*** Data in this exercise ***

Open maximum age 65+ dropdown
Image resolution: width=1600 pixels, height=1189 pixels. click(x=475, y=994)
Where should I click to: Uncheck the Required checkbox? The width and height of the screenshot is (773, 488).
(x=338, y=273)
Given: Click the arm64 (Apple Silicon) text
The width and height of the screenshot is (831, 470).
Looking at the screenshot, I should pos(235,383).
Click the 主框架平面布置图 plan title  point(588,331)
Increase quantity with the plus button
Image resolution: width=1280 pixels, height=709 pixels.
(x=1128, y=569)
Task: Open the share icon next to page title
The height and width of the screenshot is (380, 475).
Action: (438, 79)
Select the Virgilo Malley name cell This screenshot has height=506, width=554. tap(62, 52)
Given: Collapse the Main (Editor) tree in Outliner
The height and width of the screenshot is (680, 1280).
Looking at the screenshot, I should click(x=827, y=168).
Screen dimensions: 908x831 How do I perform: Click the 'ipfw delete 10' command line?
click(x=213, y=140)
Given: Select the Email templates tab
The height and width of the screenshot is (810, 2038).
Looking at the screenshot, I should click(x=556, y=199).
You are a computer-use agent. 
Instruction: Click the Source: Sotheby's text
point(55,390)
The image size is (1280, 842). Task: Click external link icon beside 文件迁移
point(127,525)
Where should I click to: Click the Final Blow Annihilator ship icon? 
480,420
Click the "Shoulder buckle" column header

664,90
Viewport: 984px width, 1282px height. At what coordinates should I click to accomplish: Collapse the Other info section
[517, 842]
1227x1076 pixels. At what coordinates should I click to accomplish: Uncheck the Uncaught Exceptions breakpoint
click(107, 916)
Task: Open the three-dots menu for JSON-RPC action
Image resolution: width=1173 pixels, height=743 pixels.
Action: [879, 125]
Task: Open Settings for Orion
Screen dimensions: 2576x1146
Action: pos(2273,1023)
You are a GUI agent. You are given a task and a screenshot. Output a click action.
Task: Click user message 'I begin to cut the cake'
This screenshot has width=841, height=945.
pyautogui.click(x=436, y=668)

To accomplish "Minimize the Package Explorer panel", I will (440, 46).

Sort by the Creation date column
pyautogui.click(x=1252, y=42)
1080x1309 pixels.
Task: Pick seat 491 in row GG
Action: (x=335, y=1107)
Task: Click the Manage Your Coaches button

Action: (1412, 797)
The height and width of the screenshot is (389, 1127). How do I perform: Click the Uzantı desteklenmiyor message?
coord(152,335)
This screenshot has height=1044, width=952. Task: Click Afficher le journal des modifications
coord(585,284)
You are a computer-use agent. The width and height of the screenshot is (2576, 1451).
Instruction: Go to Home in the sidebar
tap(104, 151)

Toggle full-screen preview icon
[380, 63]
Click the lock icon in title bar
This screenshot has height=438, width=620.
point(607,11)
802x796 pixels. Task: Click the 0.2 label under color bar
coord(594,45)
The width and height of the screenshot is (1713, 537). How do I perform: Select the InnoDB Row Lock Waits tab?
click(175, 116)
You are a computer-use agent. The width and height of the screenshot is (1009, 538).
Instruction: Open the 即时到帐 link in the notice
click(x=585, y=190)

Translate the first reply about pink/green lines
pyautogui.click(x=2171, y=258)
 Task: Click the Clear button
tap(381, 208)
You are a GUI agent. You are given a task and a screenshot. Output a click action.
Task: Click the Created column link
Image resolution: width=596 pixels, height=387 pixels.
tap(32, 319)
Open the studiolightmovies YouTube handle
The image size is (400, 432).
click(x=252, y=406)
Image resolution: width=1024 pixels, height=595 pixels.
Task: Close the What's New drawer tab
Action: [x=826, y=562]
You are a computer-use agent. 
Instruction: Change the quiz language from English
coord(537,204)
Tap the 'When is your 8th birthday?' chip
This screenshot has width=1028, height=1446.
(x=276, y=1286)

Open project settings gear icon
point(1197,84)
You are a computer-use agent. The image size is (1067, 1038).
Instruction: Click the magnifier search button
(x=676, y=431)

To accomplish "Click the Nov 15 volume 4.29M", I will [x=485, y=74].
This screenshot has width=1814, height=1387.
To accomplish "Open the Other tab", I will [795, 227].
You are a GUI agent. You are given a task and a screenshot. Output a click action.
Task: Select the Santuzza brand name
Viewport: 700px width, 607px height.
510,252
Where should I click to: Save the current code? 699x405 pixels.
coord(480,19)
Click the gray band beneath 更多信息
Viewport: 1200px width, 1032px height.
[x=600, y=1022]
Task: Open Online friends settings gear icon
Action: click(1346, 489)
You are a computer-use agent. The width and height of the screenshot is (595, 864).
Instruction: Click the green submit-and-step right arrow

*** End of Data in this exercise ***

Write out the entries above once more, without altering anything.

Open maximum age 65+ dropdown
Image resolution: width=1600 pixels, height=1189 pixels. click(x=475, y=994)
Where should I click to: Uncheck the Required checkbox? The width and height of the screenshot is (773, 488).
(x=338, y=273)
Given: Click the arm64 (Apple Silicon) text
The width and height of the screenshot is (831, 470).
Looking at the screenshot, I should pos(235,383).
Click the 主框架平面布置图 plan title  point(588,331)
Increase quantity with the plus button
Image resolution: width=1280 pixels, height=709 pixels.
(x=1128, y=569)
Task: Open the share icon next to page title
The height and width of the screenshot is (380, 475).
Action: (438, 79)
Select the Virgilo Malley name cell This screenshot has height=506, width=554. tap(62, 52)
Given: Collapse the Main (Editor) tree in Outliner
The height and width of the screenshot is (680, 1280).
Looking at the screenshot, I should click(x=827, y=168).
Screen dimensions: 908x831 How do I perform: Click the 'ipfw delete 10' command line?
click(x=213, y=140)
Given: Select the Email templates tab
The height and width of the screenshot is (810, 2038).
Looking at the screenshot, I should click(x=556, y=199).
You are a computer-use agent. 
Instruction: Click the Source: Sotheby's text
point(55,390)
The image size is (1280, 842). Task: Click external link icon beside 文件迁移
point(127,525)
Where should I click to: Click the Final Blow Annihilator ship icon? 
480,420
Click the "Shoulder buckle" column header

664,90
Viewport: 984px width, 1282px height. At what coordinates should I click to accomplish: Collapse the Other info section
[517, 842]
1227x1076 pixels. At what coordinates should I click to accomplish: Uncheck the Uncaught Exceptions breakpoint
click(107, 916)
Task: Open the three-dots menu for JSON-RPC action
Image resolution: width=1173 pixels, height=743 pixels.
Action: [879, 125]
Task: Open Settings for Orion
Screen dimensions: 2576x1146
Action: pos(2273,1023)
You are a GUI agent. You are given a task and a screenshot. Output a click action.
Task: Click user message 'I begin to cut the cake'
This screenshot has width=841, height=945.
pyautogui.click(x=436, y=668)

To accomplish "Minimize the Package Explorer panel", I will (440, 46).

Sort by the Creation date column
pyautogui.click(x=1252, y=42)
1080x1309 pixels.
Task: Pick seat 491 in row GG
Action: (x=335, y=1107)
Task: Click the Manage Your Coaches button

Action: (1412, 797)
The height and width of the screenshot is (389, 1127). How do I perform: Click the Uzantı desteklenmiyor message?
coord(152,335)
This screenshot has height=1044, width=952. Task: Click Afficher le journal des modifications
coord(585,284)
You are a computer-use agent. The width and height of the screenshot is (2576, 1451).
Instruction: Go to Home in the sidebar
tap(104, 151)

Toggle full-screen preview icon
[380, 63]
Click the lock icon in title bar
This screenshot has height=438, width=620.
point(607,11)
802x796 pixels. Task: Click the 0.2 label under color bar
coord(594,45)
The width and height of the screenshot is (1713, 537). How do I perform: Select the InnoDB Row Lock Waits tab?
click(175, 116)
You are a computer-use agent. The width and height of the screenshot is (1009, 538).
Instruction: Open the 即时到帐 link in the notice
click(x=585, y=190)

Translate the first reply about pink/green lines
pyautogui.click(x=2171, y=258)
 Task: Click the Clear button
tap(381, 208)
You are a GUI agent. You are given a task and a screenshot. Output a click action.
Task: Click the Created column link
Image resolution: width=596 pixels, height=387 pixels.
tap(32, 319)
Open the studiolightmovies YouTube handle
The image size is (400, 432).
click(x=252, y=406)
Image resolution: width=1024 pixels, height=595 pixels.
Task: Close the What's New drawer tab
Action: [x=826, y=562]
You are a computer-use agent. 
Instruction: Change the quiz language from English
coord(537,204)
Tap the 'When is your 8th birthday?' chip
This screenshot has width=1028, height=1446.
(x=276, y=1286)

Open project settings gear icon
point(1197,84)
You are a computer-use agent. The image size is (1067, 1038).
Instruction: Click the magnifier search button
(x=676, y=431)

To accomplish "Click the Nov 15 volume 4.29M", I will [x=485, y=74].
This screenshot has width=1814, height=1387.
To accomplish "Open the Other tab", I will [795, 227].
You are a GUI agent. You are given a task and a screenshot. Output a click action.
Task: Select the Santuzza brand name
Viewport: 700px width, 607px height.
510,252
Where should I click to: Save the current code? 699x405 pixels.
coord(480,19)
Click the gray band beneath 更多信息
Viewport: 1200px width, 1032px height.
[x=600, y=1022]
Task: Open Online friends settings gear icon
Action: click(1346, 489)
You are a computer-use agent. The width and height of the screenshot is (595, 864).
Instruction: Click the green submit-and-step right arrow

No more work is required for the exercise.